2012-12-28 Thread Harry Veeder
Daniele Passerini says below the subject of LENR was mentioned again
in the Italian parliament last week.
Harry

Italian:
http://22passi.blogspot.ca/2012/12/nuova-interpellanza-parlamentare-pro.html

google translation:

Thursday, December 27, 2012New parliamentary interpellation pro LENR



On 21 December last year, while many were concerned about the end of
the world as we know it today, someone gave its contribution to end it
really, as soon as possible, and to see rise to the era in which a
range of knowledge, now confined within the fences of experience of
Chemistry and Physics, for example, will finally be joined together to
give life to the commercial and industrial exploitation of LENR and
the scientific recognition of a heresy whose authors, today, are
condemned to academic stake by the Inquisition for the scientist mere
fact of naming it: the ability to catalyze nuclear reactions cleaned
with certain technical procedures ...


***


Double Act


Question for written answer 4-19306 filed by ELIZABETH ZAMPARUTTI


Friday, December 21, 2012, meeting no. 738


C.4/19306 ZAMPARUTTI, Scilipoti, BELTRANDI BERNARDINI, FLOUR COSCIONI,
MECACCI and MAURIZIO TURKISH. - The President of the Council of
Ministers, the Minister of Economic Development. - To know - given
that:


the reactions are piezonuclear fissions of non-radioactive elements
and relatively light (from the iron down, in the table of Mendeleev)
that split into elements inert even lighter, without the production of
gamma rays and / or of radioactive long-lived, but with the emission
of neutrons.

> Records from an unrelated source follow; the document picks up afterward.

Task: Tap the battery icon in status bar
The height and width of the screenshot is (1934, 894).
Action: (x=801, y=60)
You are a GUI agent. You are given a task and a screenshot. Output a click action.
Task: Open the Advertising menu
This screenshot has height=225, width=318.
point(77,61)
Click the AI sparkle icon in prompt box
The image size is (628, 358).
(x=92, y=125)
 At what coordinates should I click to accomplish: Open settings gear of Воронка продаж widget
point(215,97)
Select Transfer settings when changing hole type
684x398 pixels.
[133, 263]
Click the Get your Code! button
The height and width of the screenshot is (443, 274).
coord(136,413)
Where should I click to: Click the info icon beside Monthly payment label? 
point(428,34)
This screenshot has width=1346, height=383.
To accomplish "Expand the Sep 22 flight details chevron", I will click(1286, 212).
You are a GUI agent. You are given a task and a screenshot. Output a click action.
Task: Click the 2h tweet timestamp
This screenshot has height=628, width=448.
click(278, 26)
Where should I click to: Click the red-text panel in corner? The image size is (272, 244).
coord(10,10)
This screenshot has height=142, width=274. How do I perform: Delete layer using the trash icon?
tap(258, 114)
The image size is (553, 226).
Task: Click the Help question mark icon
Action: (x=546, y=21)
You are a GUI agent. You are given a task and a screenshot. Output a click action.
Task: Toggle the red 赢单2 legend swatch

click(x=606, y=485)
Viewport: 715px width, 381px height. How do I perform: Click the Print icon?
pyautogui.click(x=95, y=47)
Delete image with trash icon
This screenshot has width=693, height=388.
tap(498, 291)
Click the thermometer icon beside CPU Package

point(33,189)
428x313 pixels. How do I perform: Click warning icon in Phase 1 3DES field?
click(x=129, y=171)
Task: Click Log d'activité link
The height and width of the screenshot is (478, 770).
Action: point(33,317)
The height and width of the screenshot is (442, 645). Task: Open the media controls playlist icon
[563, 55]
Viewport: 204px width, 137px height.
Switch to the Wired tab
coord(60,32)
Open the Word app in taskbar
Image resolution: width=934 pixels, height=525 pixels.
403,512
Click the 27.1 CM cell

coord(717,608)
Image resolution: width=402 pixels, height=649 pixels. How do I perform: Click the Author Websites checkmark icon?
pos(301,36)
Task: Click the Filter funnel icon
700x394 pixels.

They are induced by pressure waves both in liquids than
in solids. The first evidence of such phenomena in solids have been
observed by Professor Alberto Carpinteri at the Polytechnic of Turin
in 2008, using granite rocks and basaltic stressed in compression and
subject to fracture;


Moreover, in the even broader field of low energy nuclear reactions
(LENR), significant results have been obtained recently in Italy and
in the world (USA, Japan, CIS) in laboratories and research centers of
great prestige, even at an industrial character;


as a result of these findings, the Commission EU research presented in
July 2012, a document entitled 'Industrial unit material
forward-looking technologies: workshop on materials for emerging
energy technologies, which reiterated the' quality 'and importance of
experimental results of the research on LENR, internationally, that
deserves more attention in this new field of research with appropriate
funding far-reaching;


there is now a considerable amount of experiments conducted over the
past few years, with a finally satisfactory repeatability of the
phenomenon and a presence of an ever increasing number of similar
experiences from other research groups that observed under varying
conditions of stress abnormal reactions, including those of fission,
in addition to important evidence obtained from the laboratory scale
to that of the Earth's crust (in the specific case of piezofissione);


LENR in Italy on several research groups are at the forefront in the
world, researchers at STMicroelectronics (Dr. Mastromatteo) have
recently confirmed the possibility to obtain in the laboratory nuclear
fissions of light elements and the same researchers replicated with a
different experimental setup , the important results from the point of
view of calorimeter, obtained from Dr. Francesco Celani INFN Frascati
in 2012;


there is a good reproducibility of the experiments of Dr. Celani and a
remarkable power density obtained in his experiments, reproducibility
occurred thanks to the collaboration of scientists and engineers from
National Instruments and their specific instrumentation;


There are also the progress made in the field by Professor LENR
Piantelli, former University of Siena, in 1992, and the results
promising, recently announced (at the technological center of
Pordenone) by Dr. Andrea Rossi, the results obtained thanks to the
collaboration with Sergio Focardi, Professor Emeritus at the
Department of Physics at the University of Bologna;


there are also other replicas independent of the M. Fleischmann
Memorial Project and by French institutional groups have confirmed the
results confirmed by Dr. Celani -:


whether and what action it will take the government to provide
researchers and discoverers of these new phenomena the full
assistance and support of the structures responsible to coordinate all
relevant steps to obtain any support in terms of equipment and
resources (ie research funds), with the aim of deepening the nuclear
phenomena also highlighted and reach, ultimately, to industrial
applications of these reactions;



if the President of the Council of Ministers intends to meet
researchers mentioned in the introduction, the presence of the holder
of the Ministry of Economic Development and head of the department of
legislation, in order to identify institutional paths acts to faster
achievement of the stated 

Re: [Vo]:LENR was mentioned again in the Italian parliament last week

2012-12-28 Thread Jed Rothwell
You gotta love those Italians!

Italian government officials and MPs have made pro-cold fusion statements
in the past, going back many years.

When the history of cold fusion is written, Italy's government and
scientists will get a lot of credit.

- Jed


Re: [Vo]:LENR was mentioned again in the Italian parliament last week

2012-12-28 Thread James Bowery
To what do you attribute Italy's relatively-functional immune system?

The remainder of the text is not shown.